Exercise brief: Each of the lines below must be retyped character for character.

Saved data entries
★ ★ ★ ★ ★ ★ ★

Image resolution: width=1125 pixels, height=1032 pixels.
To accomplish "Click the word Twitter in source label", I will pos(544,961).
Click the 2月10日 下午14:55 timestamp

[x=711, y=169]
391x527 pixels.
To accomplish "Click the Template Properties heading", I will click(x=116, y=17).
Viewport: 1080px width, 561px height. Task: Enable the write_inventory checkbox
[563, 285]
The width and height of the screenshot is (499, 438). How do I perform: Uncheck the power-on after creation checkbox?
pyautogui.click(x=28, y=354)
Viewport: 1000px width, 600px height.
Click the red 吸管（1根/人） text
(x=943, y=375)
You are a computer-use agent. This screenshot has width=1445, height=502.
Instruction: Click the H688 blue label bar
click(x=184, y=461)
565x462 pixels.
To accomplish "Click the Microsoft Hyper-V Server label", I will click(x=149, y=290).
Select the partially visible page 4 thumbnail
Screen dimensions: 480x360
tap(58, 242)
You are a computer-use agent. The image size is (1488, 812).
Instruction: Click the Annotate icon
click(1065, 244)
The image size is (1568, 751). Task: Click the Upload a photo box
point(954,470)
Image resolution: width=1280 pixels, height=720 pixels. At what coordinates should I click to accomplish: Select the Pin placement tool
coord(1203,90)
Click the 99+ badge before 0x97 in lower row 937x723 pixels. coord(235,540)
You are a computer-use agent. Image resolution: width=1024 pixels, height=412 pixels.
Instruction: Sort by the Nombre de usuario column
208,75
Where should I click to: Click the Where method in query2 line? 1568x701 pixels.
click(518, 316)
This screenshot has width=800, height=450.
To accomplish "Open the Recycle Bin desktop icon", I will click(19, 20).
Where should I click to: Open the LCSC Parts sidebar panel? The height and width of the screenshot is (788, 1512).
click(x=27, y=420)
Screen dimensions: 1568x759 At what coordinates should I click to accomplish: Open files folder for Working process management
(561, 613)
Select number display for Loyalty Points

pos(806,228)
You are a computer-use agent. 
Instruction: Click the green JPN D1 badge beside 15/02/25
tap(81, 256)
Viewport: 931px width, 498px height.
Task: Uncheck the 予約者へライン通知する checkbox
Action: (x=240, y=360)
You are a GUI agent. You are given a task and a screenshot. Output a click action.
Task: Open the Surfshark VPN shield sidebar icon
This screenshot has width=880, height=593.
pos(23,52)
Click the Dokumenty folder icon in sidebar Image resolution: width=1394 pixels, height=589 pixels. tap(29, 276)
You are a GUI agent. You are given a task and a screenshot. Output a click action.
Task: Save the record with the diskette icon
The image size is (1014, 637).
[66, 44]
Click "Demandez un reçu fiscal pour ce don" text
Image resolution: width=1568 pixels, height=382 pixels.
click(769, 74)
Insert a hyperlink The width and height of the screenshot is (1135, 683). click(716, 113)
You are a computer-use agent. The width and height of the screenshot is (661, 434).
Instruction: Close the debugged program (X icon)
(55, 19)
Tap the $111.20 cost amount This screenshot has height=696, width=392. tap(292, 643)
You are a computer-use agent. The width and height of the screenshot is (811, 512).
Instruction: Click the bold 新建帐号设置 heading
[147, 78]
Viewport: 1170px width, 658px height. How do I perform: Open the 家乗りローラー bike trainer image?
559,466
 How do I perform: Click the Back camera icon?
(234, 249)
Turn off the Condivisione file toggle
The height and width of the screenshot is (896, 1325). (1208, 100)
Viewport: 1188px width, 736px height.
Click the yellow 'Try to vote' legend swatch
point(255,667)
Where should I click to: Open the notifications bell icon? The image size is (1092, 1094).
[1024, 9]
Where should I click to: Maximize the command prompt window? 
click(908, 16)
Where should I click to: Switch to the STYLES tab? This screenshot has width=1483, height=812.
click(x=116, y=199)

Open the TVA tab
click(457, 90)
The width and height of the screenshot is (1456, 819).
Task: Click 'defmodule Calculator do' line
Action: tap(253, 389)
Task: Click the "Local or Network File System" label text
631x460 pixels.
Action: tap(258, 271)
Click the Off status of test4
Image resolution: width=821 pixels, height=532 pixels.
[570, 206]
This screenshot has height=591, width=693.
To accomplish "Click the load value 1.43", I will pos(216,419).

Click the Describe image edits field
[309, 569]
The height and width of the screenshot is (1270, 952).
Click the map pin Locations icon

★ ★ ★ ★ ★ ★ ★

Reply:
Image resolution: width=1125 pixels, height=1032 pixels.
To accomplish "Click the word Twitter in source label", I will pos(544,961).
Click the 2月10日 下午14:55 timestamp

[x=711, y=169]
391x527 pixels.
To accomplish "Click the Template Properties heading", I will click(x=116, y=17).
Viewport: 1080px width, 561px height. Task: Enable the write_inventory checkbox
[563, 285]
The width and height of the screenshot is (499, 438). How do I perform: Uncheck the power-on after creation checkbox?
pyautogui.click(x=28, y=354)
Viewport: 1000px width, 600px height.
Click the red 吸管（1根/人） text
(x=943, y=375)
You are a computer-use agent. This screenshot has width=1445, height=502.
Instruction: Click the H688 blue label bar
click(x=184, y=461)
565x462 pixels.
To accomplish "Click the Microsoft Hyper-V Server label", I will click(x=149, y=290).
Select the partially visible page 4 thumbnail
Screen dimensions: 480x360
tap(58, 242)
You are a computer-use agent. The image size is (1488, 812).
Instruction: Click the Annotate icon
click(1065, 244)
The image size is (1568, 751). Task: Click the Upload a photo box
point(954,470)
Image resolution: width=1280 pixels, height=720 pixels. At what coordinates should I click to accomplish: Select the Pin placement tool
coord(1203,90)
Click the 99+ badge before 0x97 in lower row 937x723 pixels. coord(235,540)
You are a computer-use agent. Image resolution: width=1024 pixels, height=412 pixels.
Instruction: Sort by the Nombre de usuario column
208,75
Where should I click to: Click the Where method in query2 line? 1568x701 pixels.
click(518, 316)
This screenshot has width=800, height=450.
To accomplish "Open the Recycle Bin desktop icon", I will click(19, 20).
Where should I click to: Open the LCSC Parts sidebar panel? The height and width of the screenshot is (788, 1512).
click(x=27, y=420)
Screen dimensions: 1568x759 At what coordinates should I click to accomplish: Open files folder for Working process management
(561, 613)
Select number display for Loyalty Points

pos(806,228)
You are a computer-use agent. 
Instruction: Click the green JPN D1 badge beside 15/02/25
tap(81, 256)
Viewport: 931px width, 498px height.
Task: Uncheck the 予約者へライン通知する checkbox
Action: (x=240, y=360)
You are a GUI agent. You are given a task and a screenshot. Output a click action.
Task: Open the Surfshark VPN shield sidebar icon
This screenshot has width=880, height=593.
pos(23,52)
Click the Dokumenty folder icon in sidebar Image resolution: width=1394 pixels, height=589 pixels. tap(29, 276)
You are a GUI agent. You are given a task and a screenshot. Output a click action.
Task: Save the record with the diskette icon
The image size is (1014, 637).
[66, 44]
Click "Demandez un reçu fiscal pour ce don" text
Image resolution: width=1568 pixels, height=382 pixels.
click(769, 74)
Insert a hyperlink The width and height of the screenshot is (1135, 683). click(716, 113)
You are a computer-use agent. The width and height of the screenshot is (661, 434).
Instruction: Close the debugged program (X icon)
(55, 19)
Tap the $111.20 cost amount This screenshot has height=696, width=392. tap(292, 643)
You are a computer-use agent. The width and height of the screenshot is (811, 512).
Instruction: Click the bold 新建帐号设置 heading
[147, 78]
Viewport: 1170px width, 658px height. How do I perform: Open the 家乗りローラー bike trainer image?
559,466
 How do I perform: Click the Back camera icon?
(234, 249)
Turn off the Condivisione file toggle
The height and width of the screenshot is (896, 1325). (1208, 100)
Viewport: 1188px width, 736px height.
Click the yellow 'Try to vote' legend swatch
point(255,667)
Where should I click to: Open the notifications bell icon? The image size is (1092, 1094).
[1024, 9]
Where should I click to: Maximize the command prompt window? 
click(908, 16)
Where should I click to: Switch to the STYLES tab? This screenshot has width=1483, height=812.
click(x=116, y=199)

Open the TVA tab
click(457, 90)
The width and height of the screenshot is (1456, 819).
Task: Click 'defmodule Calculator do' line
Action: tap(253, 389)
Task: Click the "Local or Network File System" label text
631x460 pixels.
Action: tap(258, 271)
Click the Off status of test4
Image resolution: width=821 pixels, height=532 pixels.
[570, 206]
This screenshot has height=591, width=693.
To accomplish "Click the load value 1.43", I will pos(216,419).

Click the Describe image edits field
[309, 569]
The height and width of the screenshot is (1270, 952).
Click the map pin Locations icon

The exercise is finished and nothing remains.